Dogs may also help with mindfulness-based approaches that emphasize being “present” in the here and now. To accomplish this, a variety of grounding techniques are used to focus the senses on the current moment. AAT may be a compelling option for this, allowing the veteran to practice mindfulness by focusing on the feel of the dog’s fur, the sounds he makes when happy, or the visual contrast between the colorings on his coat. With respect to depressive and mood disorders, behavioral activation or getting out and doing activities is a vital component of almost all evidence-informed treatment approaches. Volunteering at a shelter to train dogs, taking a dog on a walk, or simply running errands associated with caring for a dog are all great ways to impel a person to leave the house. Additionally, the removal of a disorder is not the sole goal of psychotherapy; an increased quality of life and enhanced level of functioning must also be attended to (Seligman and Csikszentmihalyi 2000). Canine interaction has a documented positive effect in these areas (Nordgren and Engstrom 2014).

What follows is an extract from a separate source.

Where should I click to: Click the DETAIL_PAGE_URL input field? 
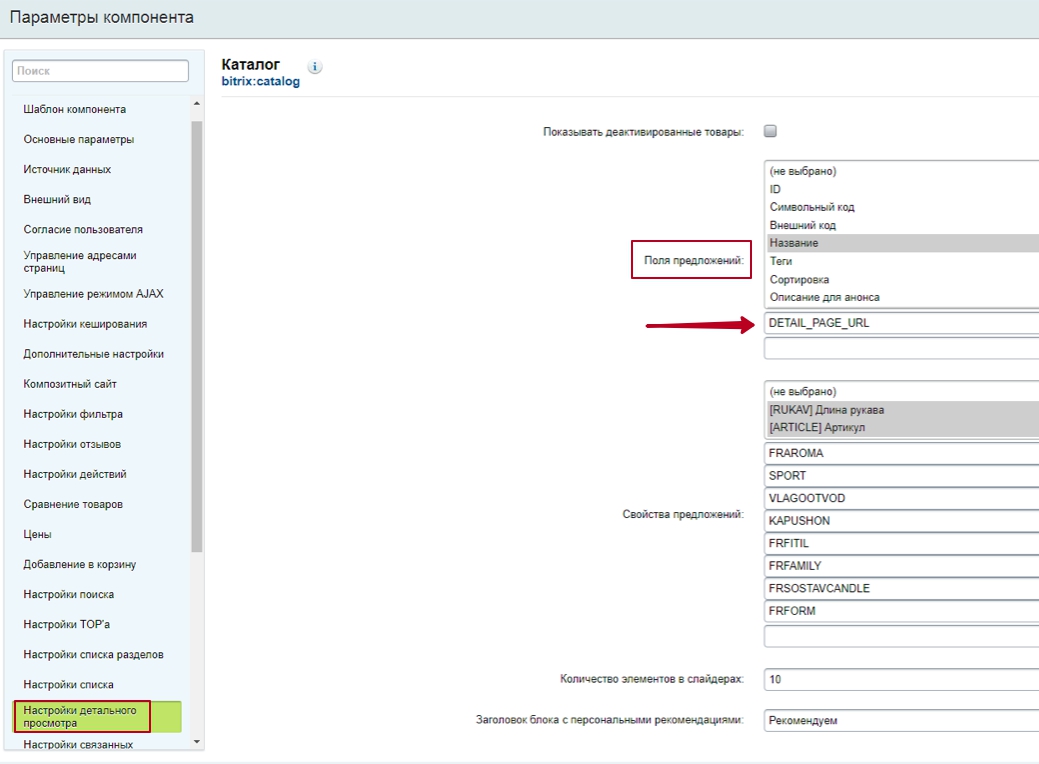(x=900, y=323)
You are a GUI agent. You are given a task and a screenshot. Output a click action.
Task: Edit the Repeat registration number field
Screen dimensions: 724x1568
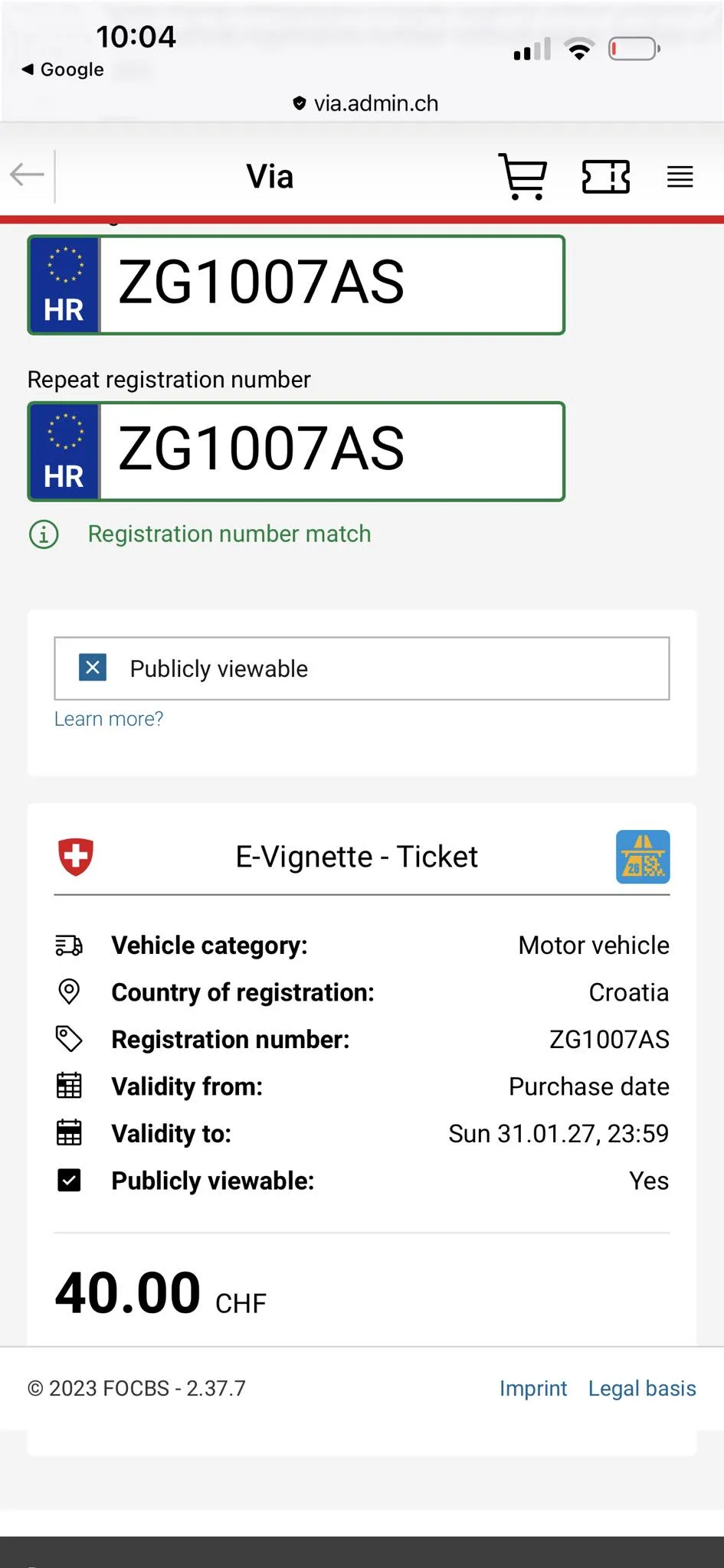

Collectively, many opportunities exist to use dogs in psychotherapy with veterans while maintaining fidelity to the current knowledge base. Though this body of literature is in its infancy, it is encouraging that no risks to the animals have been systemically identified thus far in AAT programs. In fact, the evidence seems to support the opposite notion, suggesting that such programs are beneficial to the animals, and thus engendering a symbiotic relationship. For example, Odendaal and Lehmann (2000) found that the neurotransmitter phenyl ethylamine is secreted when humans and animals intermingle. The amphetaminelike chemical is mutually produced in the pleasure center of the brain in both species during interactions.

Future Directions

Currently, there appears to be a continuum within the field of psychology anchored by two end camps: those who adhere strictly to empiricism and data-driven tools and interventions, and those who take a holistic approach, highlighting the differences between efficacy and effectiveness that invoke the use of complementary and alternative medicines. In our efforts to expand the use of HAI, we must help to integrate it from its current categorization in the VA as a complementary and alternative medicine toward the direction of empiricism (i.e., medicine) before it can be widely appreciated, implemented, or reimbursed by insurance agencies. As Kruger and Serpell (2006) note, the acceptance of HAI for the treatment of mental health problems has been hampered by a lack of a “unified, widely accepted, or empirically supported theoretical framework for explaining how and why the relationship between humans and animals are potentially therapeutic” (pp. 25–26). As such, it is imperative that future work focuses on the design and evaluation of randomized controlled trials to determine, and subsequently dismantle, the impact of HAI on the mental health of military personnel and veterans.